Business owners often tell me that one of their biggest fears is that they will take good, young, inexperienced staff members and train them and give them skills and experience, and then they will leave the organisation and chase the bigger bucks offered elsewhere.

I tell them that I have the opposite fear. I worry that we will employ good, young, inexperienced people and not train them and they will stay! Then I end up with a bunch of unskilled staff.

For my organisation to be the best it can be, I need to train my employees. There is always the associated risk that my employees will be so good that other companies will want to poach them. When the attempts are made—and they are—I see it as a compliment. It puts pressure on our organisation to ensure we have created a workplace that is such a great environment that it makes our employees unpoachable.

In general terms, people want to be good at their job. Managers want people to do their job well, and the better an employee is at his or her job, the more valuable that employee is to the organisation. Develop your employees, and they will bring many benefits to your organisation.

Globally, 73 percent of employers believe that training is the single best way to boost employee retention. Can you see the delicious irony here? Some employers don’t train their employees because they are scared of their trained personnel leaving them. If they trained them, they would be less likely to leave!

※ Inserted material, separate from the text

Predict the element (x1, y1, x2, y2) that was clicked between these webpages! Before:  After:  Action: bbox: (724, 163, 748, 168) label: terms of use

If you still aren’t convinced, take a look at these numbers. Employee turnover is expected to cost Australian businesses more than $100 billion this year. In the last year, 1.4 million people changed jobs in Australia. Over the last 50 years, the average length of employment per job has decreased 67 percent. Surveys show that organisations that make large investments in training have lower employee turnover, which is associated with higher customer satisfaction, which is a direct driver of profitability. I rest my case!